• **WORKING DATA**
━━━━━━━━

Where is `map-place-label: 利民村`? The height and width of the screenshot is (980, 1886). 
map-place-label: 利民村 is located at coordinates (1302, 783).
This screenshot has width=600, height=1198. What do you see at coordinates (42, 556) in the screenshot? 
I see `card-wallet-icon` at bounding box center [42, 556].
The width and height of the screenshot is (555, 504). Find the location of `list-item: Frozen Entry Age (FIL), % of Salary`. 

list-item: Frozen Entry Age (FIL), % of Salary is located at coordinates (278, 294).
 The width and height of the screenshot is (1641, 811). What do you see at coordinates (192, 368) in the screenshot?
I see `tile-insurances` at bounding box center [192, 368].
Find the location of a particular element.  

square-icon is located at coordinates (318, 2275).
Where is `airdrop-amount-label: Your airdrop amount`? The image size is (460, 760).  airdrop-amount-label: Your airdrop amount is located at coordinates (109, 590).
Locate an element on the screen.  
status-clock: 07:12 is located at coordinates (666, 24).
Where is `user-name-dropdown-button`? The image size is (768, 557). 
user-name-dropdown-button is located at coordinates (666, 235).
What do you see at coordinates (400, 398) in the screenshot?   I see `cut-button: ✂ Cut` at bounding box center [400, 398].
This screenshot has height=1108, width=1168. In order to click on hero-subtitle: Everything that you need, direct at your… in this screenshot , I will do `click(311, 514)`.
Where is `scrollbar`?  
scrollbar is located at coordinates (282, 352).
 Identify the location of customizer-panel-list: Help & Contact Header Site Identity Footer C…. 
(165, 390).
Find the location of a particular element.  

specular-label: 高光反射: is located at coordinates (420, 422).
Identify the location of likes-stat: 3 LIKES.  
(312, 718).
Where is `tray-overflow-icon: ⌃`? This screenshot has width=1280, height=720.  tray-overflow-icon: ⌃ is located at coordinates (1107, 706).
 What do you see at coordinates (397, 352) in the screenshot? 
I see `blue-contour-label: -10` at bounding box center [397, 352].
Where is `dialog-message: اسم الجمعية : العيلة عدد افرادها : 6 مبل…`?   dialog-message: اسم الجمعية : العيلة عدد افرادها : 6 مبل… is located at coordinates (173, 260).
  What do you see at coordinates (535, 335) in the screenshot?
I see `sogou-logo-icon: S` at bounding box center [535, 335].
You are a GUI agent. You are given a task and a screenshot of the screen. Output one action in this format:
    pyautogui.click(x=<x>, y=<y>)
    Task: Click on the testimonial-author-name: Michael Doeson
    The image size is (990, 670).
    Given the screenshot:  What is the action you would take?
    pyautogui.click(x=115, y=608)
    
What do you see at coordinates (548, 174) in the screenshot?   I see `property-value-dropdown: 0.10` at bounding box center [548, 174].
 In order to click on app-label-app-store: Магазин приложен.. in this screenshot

━━━━━━━━

• **WHAT YOU WILL DO**
Copy every one of the items above word for word, with nothing changed, added, or left out.

• **YOUR SOLUTION**
Where is `map-place-label: 利民村`? The height and width of the screenshot is (980, 1886). 
map-place-label: 利民村 is located at coordinates (1302, 783).
This screenshot has width=600, height=1198. What do you see at coordinates (42, 556) in the screenshot? 
I see `card-wallet-icon` at bounding box center [42, 556].
The width and height of the screenshot is (555, 504). Find the location of `list-item: Frozen Entry Age (FIL), % of Salary`. 

list-item: Frozen Entry Age (FIL), % of Salary is located at coordinates (278, 294).
 The width and height of the screenshot is (1641, 811). What do you see at coordinates (192, 368) in the screenshot?
I see `tile-insurances` at bounding box center [192, 368].
Find the location of a particular element.  

square-icon is located at coordinates (318, 2275).
Where is `airdrop-amount-label: Your airdrop amount`? The image size is (460, 760).  airdrop-amount-label: Your airdrop amount is located at coordinates (109, 590).
Locate an element on the screen.  
status-clock: 07:12 is located at coordinates (666, 24).
Where is `user-name-dropdown-button`? The image size is (768, 557). 
user-name-dropdown-button is located at coordinates (666, 235).
What do you see at coordinates (400, 398) in the screenshot?   I see `cut-button: ✂ Cut` at bounding box center [400, 398].
This screenshot has height=1108, width=1168. In order to click on hero-subtitle: Everything that you need, direct at your… in this screenshot , I will do `click(311, 514)`.
Where is `scrollbar`?  
scrollbar is located at coordinates (282, 352).
 Identify the location of customizer-panel-list: Help & Contact Header Site Identity Footer C…. 
(165, 390).
Find the location of a particular element.  

specular-label: 高光反射: is located at coordinates (420, 422).
Identify the location of likes-stat: 3 LIKES.  
(312, 718).
Where is `tray-overflow-icon: ⌃`? This screenshot has width=1280, height=720.  tray-overflow-icon: ⌃ is located at coordinates (1107, 706).
 What do you see at coordinates (397, 352) in the screenshot? 
I see `blue-contour-label: -10` at bounding box center [397, 352].
Where is `dialog-message: اسم الجمعية : العيلة عدد افرادها : 6 مبل…`?   dialog-message: اسم الجمعية : العيلة عدد افرادها : 6 مبل… is located at coordinates (173, 260).
  What do you see at coordinates (535, 335) in the screenshot?
I see `sogou-logo-icon: S` at bounding box center [535, 335].
You are a GUI agent. You are given a task and a screenshot of the screen. Output one action in this format:
    pyautogui.click(x=<x>, y=<y>)
    Task: Click on the testimonial-author-name: Michael Doeson
    The image size is (990, 670).
    Given the screenshot:  What is the action you would take?
    pyautogui.click(x=115, y=608)
    
What do you see at coordinates (548, 174) in the screenshot?   I see `property-value-dropdown: 0.10` at bounding box center [548, 174].
 In order to click on app-label-app-store: Магазин приложен.. in this screenshot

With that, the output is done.